**What is expected**
Reproduce the following records line for line, changing nothing.

— BEGIN Material for the task —

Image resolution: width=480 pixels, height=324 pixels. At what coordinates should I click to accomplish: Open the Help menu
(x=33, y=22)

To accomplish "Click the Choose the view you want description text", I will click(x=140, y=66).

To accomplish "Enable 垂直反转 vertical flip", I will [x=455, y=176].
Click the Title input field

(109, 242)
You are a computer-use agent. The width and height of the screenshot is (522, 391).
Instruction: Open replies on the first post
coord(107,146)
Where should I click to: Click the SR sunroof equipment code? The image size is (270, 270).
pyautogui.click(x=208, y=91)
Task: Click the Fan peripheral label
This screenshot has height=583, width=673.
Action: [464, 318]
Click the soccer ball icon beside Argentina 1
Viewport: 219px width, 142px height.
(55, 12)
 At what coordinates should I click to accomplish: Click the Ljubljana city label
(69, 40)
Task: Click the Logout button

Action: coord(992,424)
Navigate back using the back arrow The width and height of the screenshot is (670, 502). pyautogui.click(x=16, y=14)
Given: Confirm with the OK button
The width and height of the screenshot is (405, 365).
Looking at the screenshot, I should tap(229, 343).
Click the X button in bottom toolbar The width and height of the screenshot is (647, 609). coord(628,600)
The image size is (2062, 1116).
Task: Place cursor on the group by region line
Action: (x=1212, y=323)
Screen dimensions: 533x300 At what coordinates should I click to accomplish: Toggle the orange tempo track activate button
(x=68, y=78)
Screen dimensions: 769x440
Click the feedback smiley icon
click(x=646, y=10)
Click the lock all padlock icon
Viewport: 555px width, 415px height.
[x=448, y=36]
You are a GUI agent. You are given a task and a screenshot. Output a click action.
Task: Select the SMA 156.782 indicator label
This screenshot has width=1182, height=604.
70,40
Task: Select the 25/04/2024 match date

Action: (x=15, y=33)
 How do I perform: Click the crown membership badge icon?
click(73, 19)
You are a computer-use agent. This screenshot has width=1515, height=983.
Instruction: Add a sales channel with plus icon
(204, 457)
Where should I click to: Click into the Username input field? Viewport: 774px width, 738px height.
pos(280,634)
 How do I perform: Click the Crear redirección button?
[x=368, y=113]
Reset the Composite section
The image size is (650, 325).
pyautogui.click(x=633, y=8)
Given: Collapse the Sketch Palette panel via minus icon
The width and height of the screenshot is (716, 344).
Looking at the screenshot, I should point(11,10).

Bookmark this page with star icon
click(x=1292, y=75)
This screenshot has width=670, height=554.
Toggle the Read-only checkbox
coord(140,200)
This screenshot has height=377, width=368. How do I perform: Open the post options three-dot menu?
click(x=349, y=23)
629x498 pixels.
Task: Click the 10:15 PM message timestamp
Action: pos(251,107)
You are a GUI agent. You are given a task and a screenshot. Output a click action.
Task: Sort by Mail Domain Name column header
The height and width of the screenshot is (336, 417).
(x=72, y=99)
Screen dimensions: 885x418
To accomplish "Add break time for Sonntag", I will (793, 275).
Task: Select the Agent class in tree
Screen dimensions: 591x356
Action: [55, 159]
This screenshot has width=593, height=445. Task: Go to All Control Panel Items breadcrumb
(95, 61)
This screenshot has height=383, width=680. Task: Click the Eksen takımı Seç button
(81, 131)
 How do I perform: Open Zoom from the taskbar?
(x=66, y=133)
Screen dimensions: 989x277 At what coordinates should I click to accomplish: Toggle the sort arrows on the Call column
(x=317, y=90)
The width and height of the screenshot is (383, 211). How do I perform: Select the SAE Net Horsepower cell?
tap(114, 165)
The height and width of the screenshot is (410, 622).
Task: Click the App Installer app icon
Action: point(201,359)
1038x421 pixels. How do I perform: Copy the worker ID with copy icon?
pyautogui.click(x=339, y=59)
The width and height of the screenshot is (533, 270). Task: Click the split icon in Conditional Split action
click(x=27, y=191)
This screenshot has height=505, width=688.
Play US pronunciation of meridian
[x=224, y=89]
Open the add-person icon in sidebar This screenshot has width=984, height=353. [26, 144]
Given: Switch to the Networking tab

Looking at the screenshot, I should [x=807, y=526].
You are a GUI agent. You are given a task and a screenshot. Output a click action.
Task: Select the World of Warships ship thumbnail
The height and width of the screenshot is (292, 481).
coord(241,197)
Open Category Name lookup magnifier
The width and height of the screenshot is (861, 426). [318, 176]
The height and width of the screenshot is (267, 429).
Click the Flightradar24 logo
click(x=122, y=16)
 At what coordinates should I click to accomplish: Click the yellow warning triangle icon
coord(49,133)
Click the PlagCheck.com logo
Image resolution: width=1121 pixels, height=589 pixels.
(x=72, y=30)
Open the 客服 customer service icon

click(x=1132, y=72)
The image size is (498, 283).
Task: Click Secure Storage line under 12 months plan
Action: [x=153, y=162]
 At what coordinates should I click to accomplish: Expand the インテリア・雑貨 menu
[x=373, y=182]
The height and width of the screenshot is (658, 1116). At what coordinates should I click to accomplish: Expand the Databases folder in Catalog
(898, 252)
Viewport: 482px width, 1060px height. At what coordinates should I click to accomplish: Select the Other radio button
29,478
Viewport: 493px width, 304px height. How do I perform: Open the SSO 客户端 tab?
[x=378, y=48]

— END Material for the task —

**Solution to the problem**
Image resolution: width=480 pixels, height=324 pixels. At what coordinates should I click to accomplish: Open the Help menu
(x=33, y=22)

To accomplish "Click the Choose the view you want description text", I will click(x=140, y=66).

To accomplish "Enable 垂直反转 vertical flip", I will [x=455, y=176].
Click the Title input field

(109, 242)
You are a computer-use agent. The width and height of the screenshot is (522, 391).
Instruction: Open replies on the first post
coord(107,146)
Where should I click to: Click the SR sunroof equipment code? The image size is (270, 270).
pyautogui.click(x=208, y=91)
Task: Click the Fan peripheral label
This screenshot has height=583, width=673.
Action: [464, 318]
Click the soccer ball icon beside Argentina 1
Viewport: 219px width, 142px height.
(55, 12)
 At what coordinates should I click to accomplish: Click the Ljubljana city label
(69, 40)
Task: Click the Logout button

Action: coord(992,424)
Navigate back using the back arrow The width and height of the screenshot is (670, 502). pyautogui.click(x=16, y=14)
Given: Confirm with the OK button
The width and height of the screenshot is (405, 365).
Looking at the screenshot, I should tap(229, 343).
Click the X button in bottom toolbar The width and height of the screenshot is (647, 609). coord(628,600)
The image size is (2062, 1116).
Task: Place cursor on the group by region line
Action: (x=1212, y=323)
Screen dimensions: 533x300 At what coordinates should I click to accomplish: Toggle the orange tempo track activate button
(x=68, y=78)
Screen dimensions: 769x440
Click the feedback smiley icon
click(x=646, y=10)
Click the lock all padlock icon
Viewport: 555px width, 415px height.
[x=448, y=36]
You are a GUI agent. You are given a task and a screenshot. Output a click action.
Task: Select the SMA 156.782 indicator label
This screenshot has width=1182, height=604.
70,40
Task: Select the 25/04/2024 match date

Action: (x=15, y=33)
 How do I perform: Click the crown membership badge icon?
click(73, 19)
You are a computer-use agent. This screenshot has width=1515, height=983.
Instruction: Add a sales channel with plus icon
(204, 457)
Where should I click to: Click into the Username input field? Viewport: 774px width, 738px height.
pos(280,634)
 How do I perform: Click the Crear redirección button?
[x=368, y=113]
Reset the Composite section
The image size is (650, 325).
pyautogui.click(x=633, y=8)
Given: Collapse the Sketch Palette panel via minus icon
The width and height of the screenshot is (716, 344).
Looking at the screenshot, I should point(11,10).

Bookmark this page with star icon
click(x=1292, y=75)
This screenshot has width=670, height=554.
Toggle the Read-only checkbox
coord(140,200)
This screenshot has height=377, width=368. How do I perform: Open the post options three-dot menu?
click(x=349, y=23)
629x498 pixels.
Task: Click the 10:15 PM message timestamp
Action: pos(251,107)
You are a GUI agent. You are given a task and a screenshot. Output a click action.
Task: Sort by Mail Domain Name column header
The height and width of the screenshot is (336, 417).
(x=72, y=99)
Screen dimensions: 885x418
To accomplish "Add break time for Sonntag", I will (793, 275).
Task: Select the Agent class in tree
Screen dimensions: 591x356
Action: [55, 159]
This screenshot has width=593, height=445. Task: Go to All Control Panel Items breadcrumb
(95, 61)
This screenshot has height=383, width=680. Task: Click the Eksen takımı Seç button
(81, 131)
 How do I perform: Open Zoom from the taskbar?
(x=66, y=133)
Screen dimensions: 989x277 At what coordinates should I click to accomplish: Toggle the sort arrows on the Call column
(x=317, y=90)
The width and height of the screenshot is (383, 211). How do I perform: Select the SAE Net Horsepower cell?
tap(114, 165)
The height and width of the screenshot is (410, 622).
Task: Click the App Installer app icon
Action: point(201,359)
1038x421 pixels. How do I perform: Copy the worker ID with copy icon?
pyautogui.click(x=339, y=59)
The width and height of the screenshot is (533, 270). Task: Click the split icon in Conditional Split action
click(x=27, y=191)
This screenshot has height=505, width=688.
Play US pronunciation of meridian
[x=224, y=89]
Open the add-person icon in sidebar This screenshot has width=984, height=353. [26, 144]
Given: Switch to the Networking tab

Looking at the screenshot, I should [x=807, y=526].
You are a GUI agent. You are given a task and a screenshot. Output a click action.
Task: Select the World of Warships ship thumbnail
The height and width of the screenshot is (292, 481).
coord(241,197)
Open Category Name lookup magnifier
The width and height of the screenshot is (861, 426). [318, 176]
The height and width of the screenshot is (267, 429).
Click the Flightradar24 logo
click(x=122, y=16)
 At what coordinates should I click to accomplish: Click the yellow warning triangle icon
coord(49,133)
Click the PlagCheck.com logo
Image resolution: width=1121 pixels, height=589 pixels.
(x=72, y=30)
Open the 客服 customer service icon

click(x=1132, y=72)
The image size is (498, 283).
Task: Click Secure Storage line under 12 months plan
Action: [x=153, y=162]
 At what coordinates should I click to accomplish: Expand the インテリア・雑貨 menu
[x=373, y=182]
The height and width of the screenshot is (658, 1116). At what coordinates should I click to accomplish: Expand the Databases folder in Catalog
(898, 252)
Viewport: 482px width, 1060px height. At what coordinates should I click to accomplish: Select the Other radio button
29,478
Viewport: 493px width, 304px height. How do I perform: Open the SSO 客户端 tab?
[x=378, y=48]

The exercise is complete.